True Story

James Dean – Ein Leben auf der Überholspur (James Dean) – amerikanisches Drama, Biografie aus dem Jahr 2001.

James Dean

 

Der Film zeigt das Leben des amerikanischen Schauspielers James Dean (1931-1955). Der 1955 erschienene Film „…denn sie wissen nicht, was sie tun“ (Rebel Without a Cause) machte ihn zu einem Star und Teenager-Idol. Am 30. September 1955 kommt James Dean bei einem Autounfall ums Leben. Nach seinem tragischen Tod erhielt er postum zwei Oscarnominierungen als Bester Hauptdarsteller in den Filmen „Jenseits von Eden“ (East of Eden) aus dem Jahr 1955 und „Giganten“ (Giant), dieser 1956 erschienen ist. 1999 wurde James Dean vom American Film Institute zu einem der besten männlichen Filmstars ernannt.

James Dean wurde am 8. Februar 1931 in Marion, Indiana, geboren. Er war das einzige Kind von Winton Dean (1908-1995) und Mildred Marie Wilson (1910-1940). Die Familie zog später nach Santa Monica, Kalifornien. Er besuchte die Brentwood Public School und wechselte bald zur McKinley Elementary School. James Dean stand seiner Mutter sehr nahe. Beide verstanden sich außerordentlich gut.
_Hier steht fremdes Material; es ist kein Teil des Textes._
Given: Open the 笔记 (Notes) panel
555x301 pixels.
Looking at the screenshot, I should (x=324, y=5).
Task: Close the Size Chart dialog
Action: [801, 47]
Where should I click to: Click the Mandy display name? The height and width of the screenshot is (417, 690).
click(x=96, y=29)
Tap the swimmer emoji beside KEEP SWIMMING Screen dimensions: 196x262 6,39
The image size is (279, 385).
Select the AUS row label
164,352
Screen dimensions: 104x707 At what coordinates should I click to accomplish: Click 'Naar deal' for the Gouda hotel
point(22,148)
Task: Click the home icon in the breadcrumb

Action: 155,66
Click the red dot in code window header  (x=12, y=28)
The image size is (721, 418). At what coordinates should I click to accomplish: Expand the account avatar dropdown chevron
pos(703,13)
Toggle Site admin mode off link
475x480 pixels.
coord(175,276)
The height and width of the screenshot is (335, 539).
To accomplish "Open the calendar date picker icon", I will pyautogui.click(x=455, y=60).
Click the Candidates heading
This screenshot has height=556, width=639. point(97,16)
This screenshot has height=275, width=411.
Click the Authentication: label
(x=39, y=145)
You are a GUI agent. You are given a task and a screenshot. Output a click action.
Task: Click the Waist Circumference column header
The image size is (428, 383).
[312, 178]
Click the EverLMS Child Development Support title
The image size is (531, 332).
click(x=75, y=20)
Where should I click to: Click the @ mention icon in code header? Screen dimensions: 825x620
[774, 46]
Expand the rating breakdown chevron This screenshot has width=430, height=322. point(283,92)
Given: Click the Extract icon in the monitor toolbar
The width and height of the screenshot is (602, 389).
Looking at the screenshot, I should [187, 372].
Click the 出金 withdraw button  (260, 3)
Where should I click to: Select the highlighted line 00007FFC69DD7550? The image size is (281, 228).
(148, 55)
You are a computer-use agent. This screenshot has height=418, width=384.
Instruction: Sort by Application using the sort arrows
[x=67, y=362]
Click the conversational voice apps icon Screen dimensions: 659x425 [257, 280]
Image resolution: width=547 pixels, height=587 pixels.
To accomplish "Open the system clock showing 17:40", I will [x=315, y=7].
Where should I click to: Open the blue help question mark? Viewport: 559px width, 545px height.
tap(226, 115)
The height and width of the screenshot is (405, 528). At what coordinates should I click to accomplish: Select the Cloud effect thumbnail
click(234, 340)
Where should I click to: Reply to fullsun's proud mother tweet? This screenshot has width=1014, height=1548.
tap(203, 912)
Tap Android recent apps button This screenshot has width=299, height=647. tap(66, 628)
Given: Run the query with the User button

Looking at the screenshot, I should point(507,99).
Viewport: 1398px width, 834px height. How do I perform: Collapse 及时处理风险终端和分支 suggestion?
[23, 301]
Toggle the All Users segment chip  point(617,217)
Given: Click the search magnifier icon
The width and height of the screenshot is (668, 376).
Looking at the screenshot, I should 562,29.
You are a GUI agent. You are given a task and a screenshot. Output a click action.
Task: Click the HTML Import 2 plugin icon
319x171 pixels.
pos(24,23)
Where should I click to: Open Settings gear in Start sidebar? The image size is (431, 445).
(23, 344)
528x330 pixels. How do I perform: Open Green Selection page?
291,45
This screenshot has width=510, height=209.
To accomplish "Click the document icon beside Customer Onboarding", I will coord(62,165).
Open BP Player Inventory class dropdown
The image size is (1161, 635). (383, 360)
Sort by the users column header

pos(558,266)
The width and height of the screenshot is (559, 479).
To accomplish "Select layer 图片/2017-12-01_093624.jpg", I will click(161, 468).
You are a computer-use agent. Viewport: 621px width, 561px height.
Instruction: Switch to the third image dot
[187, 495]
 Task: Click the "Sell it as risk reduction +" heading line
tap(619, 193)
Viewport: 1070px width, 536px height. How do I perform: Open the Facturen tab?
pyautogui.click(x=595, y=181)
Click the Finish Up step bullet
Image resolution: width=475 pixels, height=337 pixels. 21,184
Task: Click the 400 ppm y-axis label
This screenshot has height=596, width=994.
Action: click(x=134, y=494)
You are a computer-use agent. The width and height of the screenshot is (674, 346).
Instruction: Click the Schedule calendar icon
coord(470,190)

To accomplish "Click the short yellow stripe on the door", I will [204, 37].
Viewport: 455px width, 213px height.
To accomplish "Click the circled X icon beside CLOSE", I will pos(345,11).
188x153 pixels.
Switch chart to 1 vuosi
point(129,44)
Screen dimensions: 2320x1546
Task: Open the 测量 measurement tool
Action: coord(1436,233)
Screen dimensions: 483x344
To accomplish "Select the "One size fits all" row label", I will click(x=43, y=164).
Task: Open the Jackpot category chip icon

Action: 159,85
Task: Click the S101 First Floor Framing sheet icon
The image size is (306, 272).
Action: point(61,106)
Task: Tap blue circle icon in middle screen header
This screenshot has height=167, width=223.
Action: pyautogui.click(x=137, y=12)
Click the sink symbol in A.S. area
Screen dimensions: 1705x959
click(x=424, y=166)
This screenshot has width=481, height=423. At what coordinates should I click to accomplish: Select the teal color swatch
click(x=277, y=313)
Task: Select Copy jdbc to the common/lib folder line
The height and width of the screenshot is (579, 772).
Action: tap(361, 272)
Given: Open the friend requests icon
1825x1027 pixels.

Seine Mutter klagte 1938 plötzlich über starke Bauchschmerzen, verlor zudem sehr schnell an Körpergewicht und man diagnostizierte Gebärmutterkrebs. Sie verstarb am 14. Juli 1940. James Dean war neun Jahre alt, sein Vater nicht in der Lage sich um den Jungen zu kümmern. Er schickt ihn zu seiner Tante, die mit ihrem Ehemann auf einer Farm in Fairmont, Indiana, lebte. Beide waren sehr religiös. Sein Vater diente während des Zweiten Weltkriegs und heiratete später erneut.

Während seiner Jugendzeit suchte James Dean Rat beim örtlichen Pastor James DeWeerd, der ihm ein guter Freund wurde und prägenden Einfluss auf ihn hatte. Zwischen den beiden entstand eine enge Bindung, angeblich auch eine sexuelle Beziehung. So wird es im 1994 erschienenen Buch „Boulevard of Broken Dreams“ erwähnt.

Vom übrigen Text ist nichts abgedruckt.